Apply what you read>
- A) List every author named in the TIMP-2 abstract below.
- B) Reproduce the part of the TIMP-2 abstract below that starts at the words "Stetler-Stevenson W G, Bersch" and ends after the words "20;296(2):231-4. doi: 10.1016/0014-5793(92)80386-u.".

Stetler-Stevenson W G, Bersch N, Golde D W
Laboratory of Pathology, National Cancer Institute, National Institutes of Health, Bethesda, MD 20892.
FEBS Lett. 1992 Jan 20;296(2):231-4. doi: 10.1016/0014-5793(92)80386-u.
Tissue inhibitor of metalloproteinase (TIMP) was purified and molecularly cloned on the basis of its erythroid-potentiating activity (EPA). TIMP/EPA appears to be a bifunctional molecule with both growth factor and anti-enzymatic activity. Recently, a second TIMP-related molecule was identified and we have investigated its possible erythroid-potentiating activity. Native, purified human TIMP-2 was assayed for erythroid-potentiating activity using an in vitro erythroid burst formation assay and was compared with that of previously characterized recombinant EPA/TIMP-1. The results demonstrate that both members of the tissue inhibitor of metalloproteinase family, TIMP-1 and TIMP-2, possessed erythroid potentiating activity which was inhibited by antibodies developed to neutralize EPA. These results suggest that TIMP-2 shares a common structural domain with EPA/TIMP-1 that is responsible for the erythroid-potentiating activity of these inhibitors. Therefore, TIMP-1 and TIMP-2, with both anti-protease activity and growth factor activity, join a family of bifunctional molecules such as fibroblast growth factor and thrombin which have both enzymatic and growth factor activity.

Source information>

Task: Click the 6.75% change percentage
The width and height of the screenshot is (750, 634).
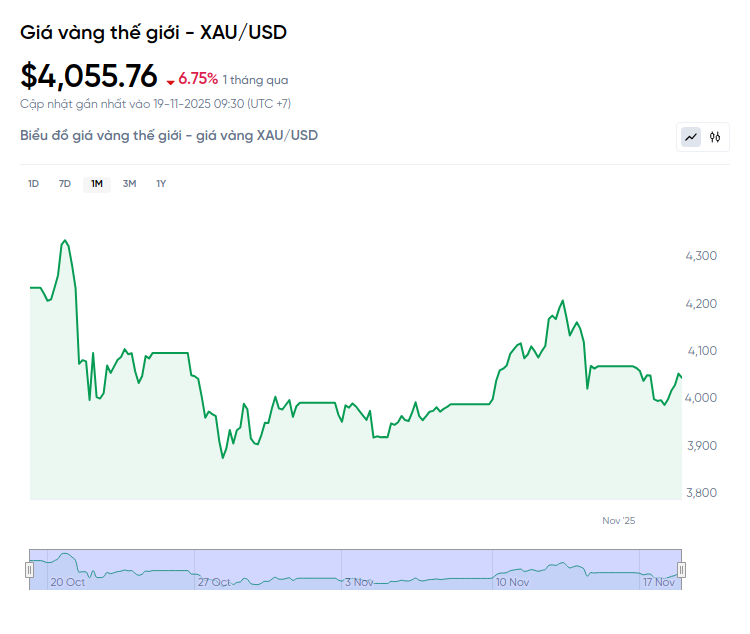Action: pyautogui.click(x=198, y=79)
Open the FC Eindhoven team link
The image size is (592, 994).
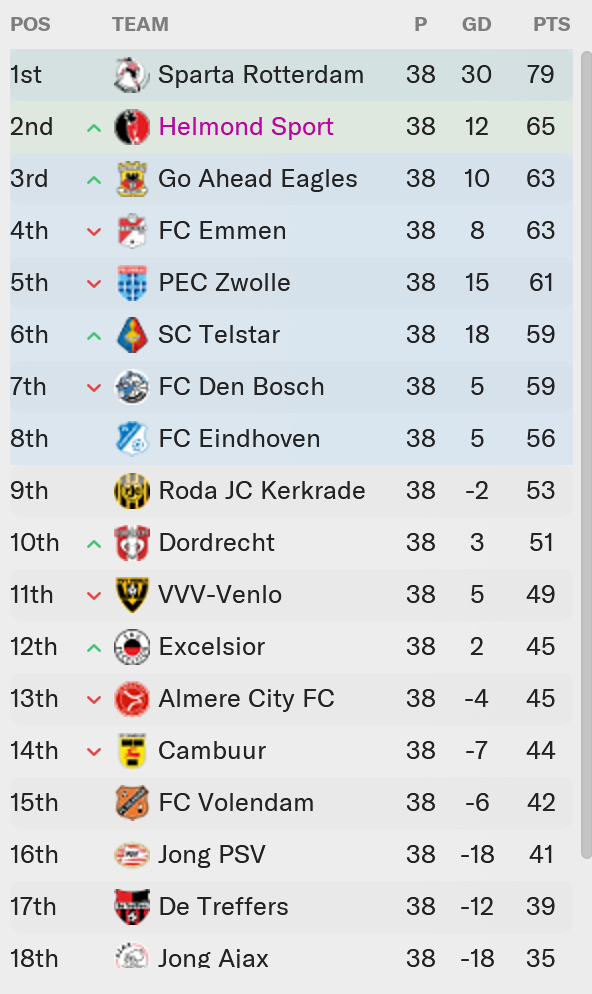click(239, 439)
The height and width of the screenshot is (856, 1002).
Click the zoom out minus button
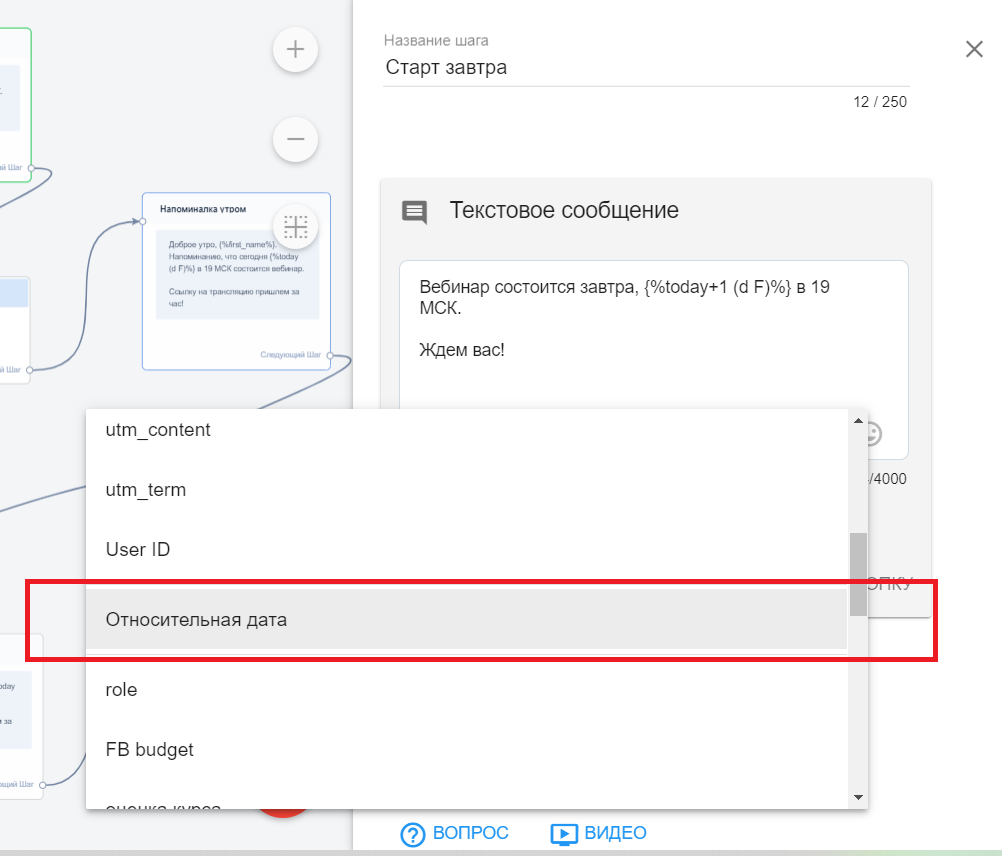pos(295,139)
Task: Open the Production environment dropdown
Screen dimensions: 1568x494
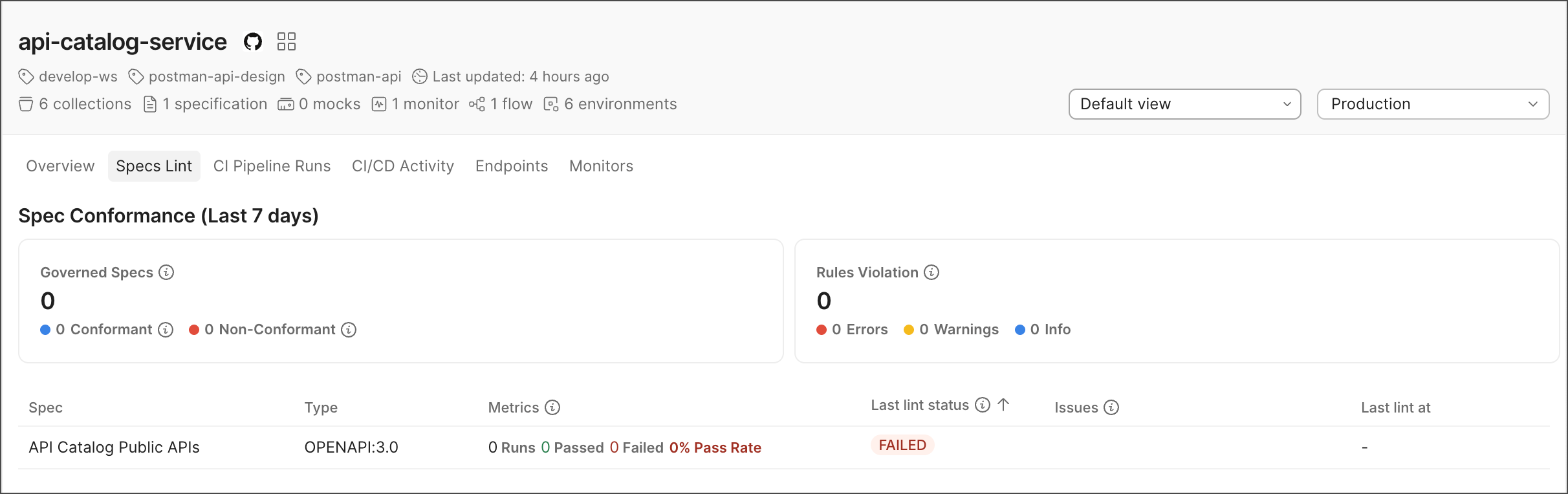Action: (1433, 104)
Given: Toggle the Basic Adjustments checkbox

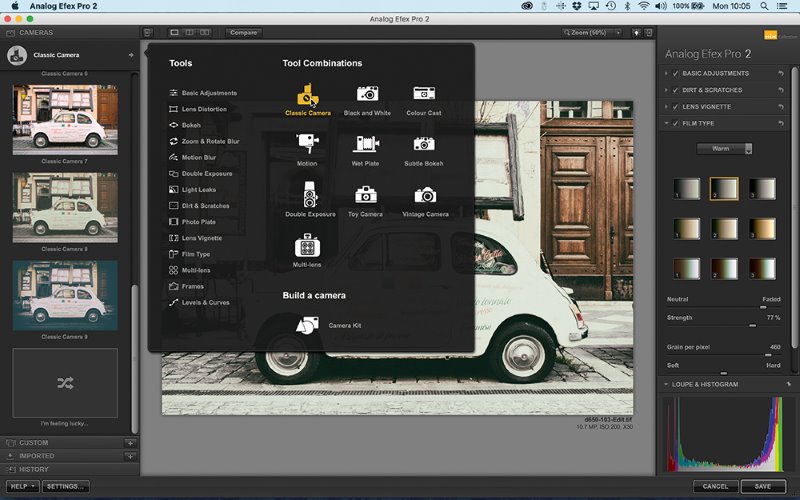Looking at the screenshot, I should pos(676,74).
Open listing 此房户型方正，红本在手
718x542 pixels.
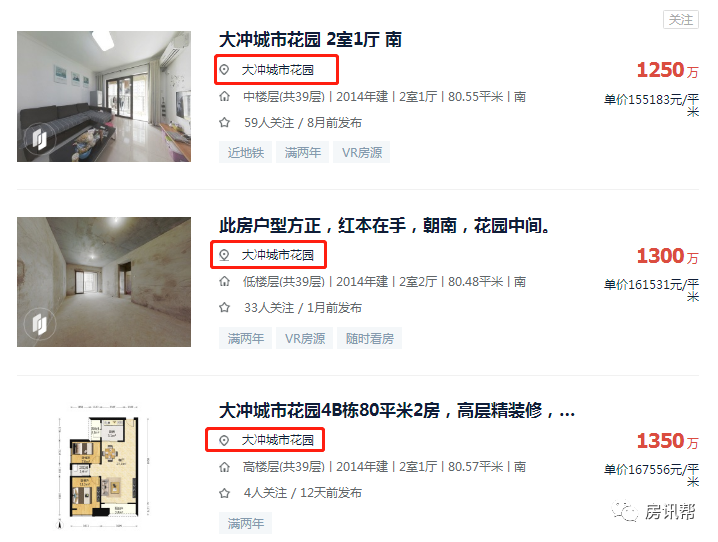pos(385,226)
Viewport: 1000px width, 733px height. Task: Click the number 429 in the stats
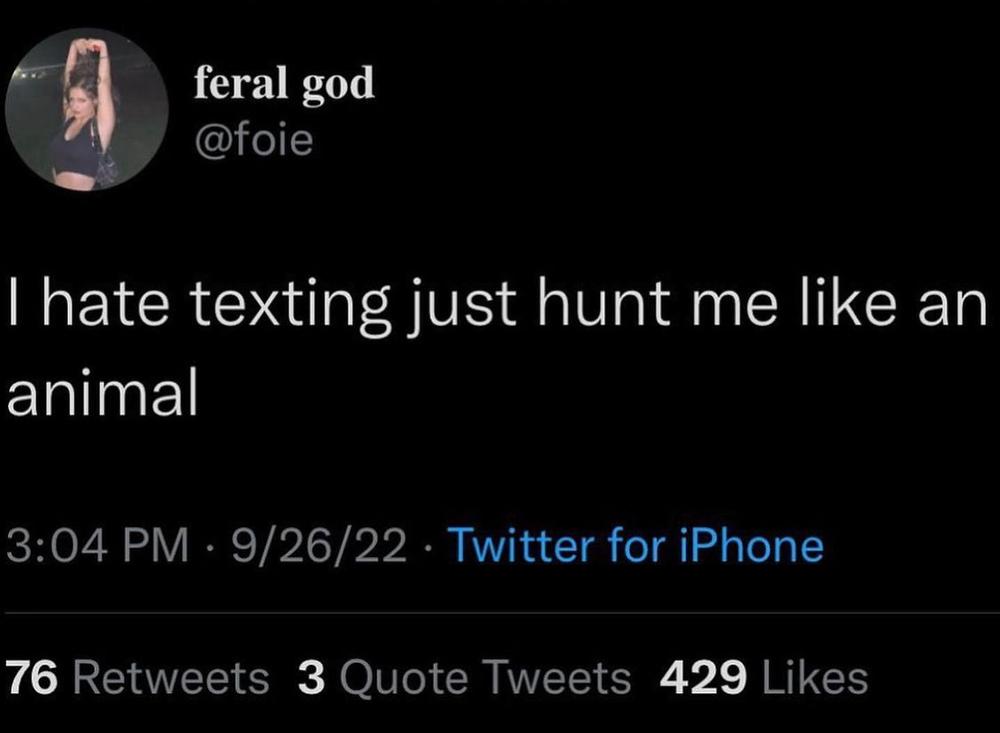point(704,678)
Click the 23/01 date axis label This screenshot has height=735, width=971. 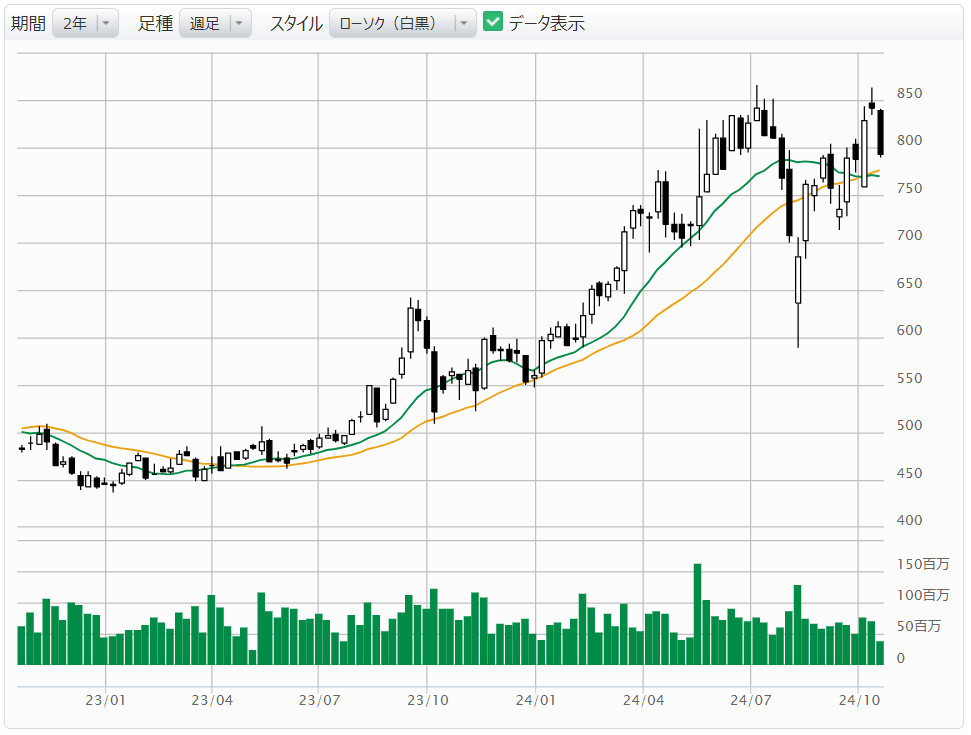click(x=105, y=700)
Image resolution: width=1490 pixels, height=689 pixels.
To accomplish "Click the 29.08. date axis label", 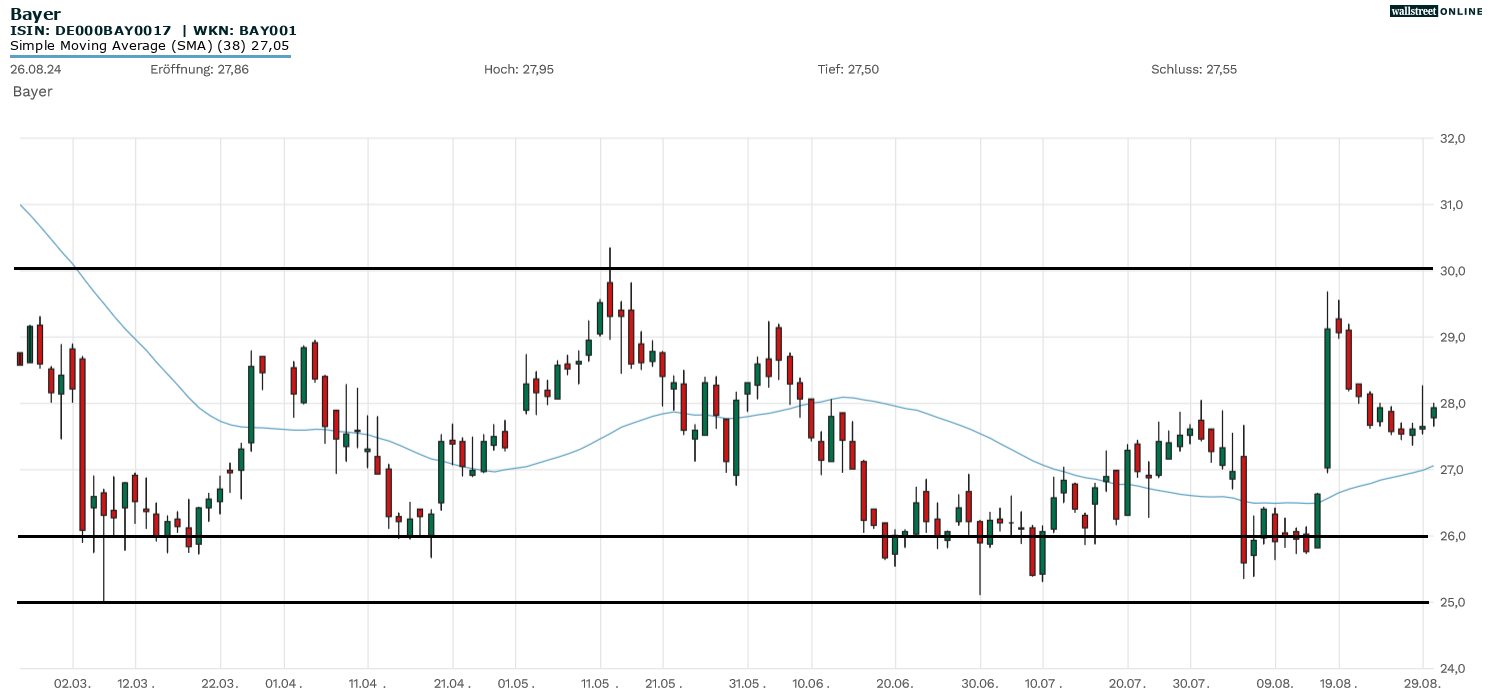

Results by task>
- A)
Stetler-Stevenson W G
Bersch N
Golde D W

- B)
Stetler-Stevenson W G, Bersch N, Golde D W
Laboratory of Pathology, National Cancer Institute, National Institutes of Health, Bethesda, MD 20892.
FEBS Lett. 1992 Jan 20;296(2):231-4. doi: 10.1016/0014-5793(92)80386-u.